## YOUR TASKS
A. Rewrite the paragraph in the article on Meta job cuts that begins "Meta, like many other tech companies" as one shorter sentence, keeping its main facts.
B. From the article on Meta job cuts, pull out word for word the part that opens with the words "This year was" and closes with "virtual workspace worldwide.".

## EXCERPT PROVIDED
┄┄┄┄┄┄┄┄┄┄
Meta, parent company of Facebook, will announce large-scale job cuts as early as this week, according to a report from The Wall Street Journal. The report claims that the company is planning to cut “many thousands” of employees from the books, with the announcement expected to come as soon as Wednesday this week.
Read: About half of Twitter employees are now gone
Twitter announced that nearly 3,700 employees are being laid off last week, but the Meta retrenchments could be the largest workforce reduction conducted by any tech company this years. The company currently employs around 87,000 people, and the layoffs will be the first broad restructuring in Meta’s – and Facebook’s – history. The company declined to comment when asked for a statement by the publication.
“In 2023, we’re going to focus our investments on a small number of high-priority growth areas. So that means some teams will grow meaningfully, but most other teams will stay flat or shrink over the next year,” CEO Mark Zuckerberg said in an earlier earnings call. “In aggregate, we expect to end 2023 as either roughly the same size, or even a slightly smaller organization than we are today.”
Meta, like many other tech companies, grew significantly after the onset of the pandemic. The company added around 27,000 employees in 2020 and 2021, while so far this year the company has added more than 15,000 additional employees.
This year was the first time that the company reported a drop in revenue, blaming the headwinds on market saturation and a lot of competition from the likes of TikTok and YouTube.
Zuckerberg has also invested a lot of money into the metaverse, which hasn’t brought any dividends yet. They are expected to invest a further $5 billion on the metaverse to make it the go-to virtual workspace worldwide.
┄┄┄┄┄┄┄┄┄┄
## SUPPLIED DATA
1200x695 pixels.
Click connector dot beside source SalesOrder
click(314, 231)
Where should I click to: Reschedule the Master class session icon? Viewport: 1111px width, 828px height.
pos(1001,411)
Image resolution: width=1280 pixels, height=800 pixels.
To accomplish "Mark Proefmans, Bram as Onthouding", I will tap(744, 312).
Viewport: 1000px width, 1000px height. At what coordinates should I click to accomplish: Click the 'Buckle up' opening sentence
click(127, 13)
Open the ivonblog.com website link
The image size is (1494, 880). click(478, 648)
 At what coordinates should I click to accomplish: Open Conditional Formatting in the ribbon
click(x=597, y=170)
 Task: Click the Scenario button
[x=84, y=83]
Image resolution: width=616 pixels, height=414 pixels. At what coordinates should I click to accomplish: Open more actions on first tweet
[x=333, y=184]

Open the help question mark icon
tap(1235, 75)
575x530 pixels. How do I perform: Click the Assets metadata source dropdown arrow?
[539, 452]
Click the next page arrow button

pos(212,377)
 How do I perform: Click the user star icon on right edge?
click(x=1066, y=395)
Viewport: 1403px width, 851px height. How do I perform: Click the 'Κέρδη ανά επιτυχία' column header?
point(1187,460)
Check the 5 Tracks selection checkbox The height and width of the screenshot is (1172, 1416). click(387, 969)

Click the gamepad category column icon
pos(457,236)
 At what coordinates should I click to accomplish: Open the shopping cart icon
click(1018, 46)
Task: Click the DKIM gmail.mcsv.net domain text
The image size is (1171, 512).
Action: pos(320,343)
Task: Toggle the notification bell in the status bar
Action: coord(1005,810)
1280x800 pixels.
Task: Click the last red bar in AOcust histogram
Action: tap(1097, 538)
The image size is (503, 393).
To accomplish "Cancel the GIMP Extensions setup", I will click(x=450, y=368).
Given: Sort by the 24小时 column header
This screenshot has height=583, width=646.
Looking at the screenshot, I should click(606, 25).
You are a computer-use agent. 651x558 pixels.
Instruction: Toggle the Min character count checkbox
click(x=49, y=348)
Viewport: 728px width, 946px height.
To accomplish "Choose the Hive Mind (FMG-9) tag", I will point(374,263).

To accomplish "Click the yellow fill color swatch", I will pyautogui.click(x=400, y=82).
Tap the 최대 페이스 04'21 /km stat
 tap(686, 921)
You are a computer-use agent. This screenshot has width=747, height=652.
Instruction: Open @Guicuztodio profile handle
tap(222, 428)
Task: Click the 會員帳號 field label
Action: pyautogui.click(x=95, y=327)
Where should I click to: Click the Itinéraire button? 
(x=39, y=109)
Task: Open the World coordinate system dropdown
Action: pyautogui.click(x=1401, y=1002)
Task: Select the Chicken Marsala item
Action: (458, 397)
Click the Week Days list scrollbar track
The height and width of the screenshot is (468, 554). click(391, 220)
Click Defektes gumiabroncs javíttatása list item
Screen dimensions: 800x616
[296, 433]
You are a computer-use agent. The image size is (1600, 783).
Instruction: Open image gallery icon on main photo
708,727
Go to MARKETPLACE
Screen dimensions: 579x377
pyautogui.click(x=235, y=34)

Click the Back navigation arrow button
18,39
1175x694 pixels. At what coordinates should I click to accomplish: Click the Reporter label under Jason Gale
┄┄┄┄┄┄┄┄┄┄
## SOLUTIONS BELOW
A. Like many tech companies, Meta grew sharply after the pandemic began, adding about 27,000 employees in 2020 and 2021 and more than 15,000 so far this year.

B.
This year was the first time that the company reported a drop in revenue, blaming the headwinds on market saturation and a lot of competition from the likes of TikTok and YouTube.
Zuckerberg has also invested a lot of money into the metaverse, which hasn’t brought any dividends yet. They are expected to invest a further $5 billion on the metaverse to make it the go-to virtual workspace worldwide.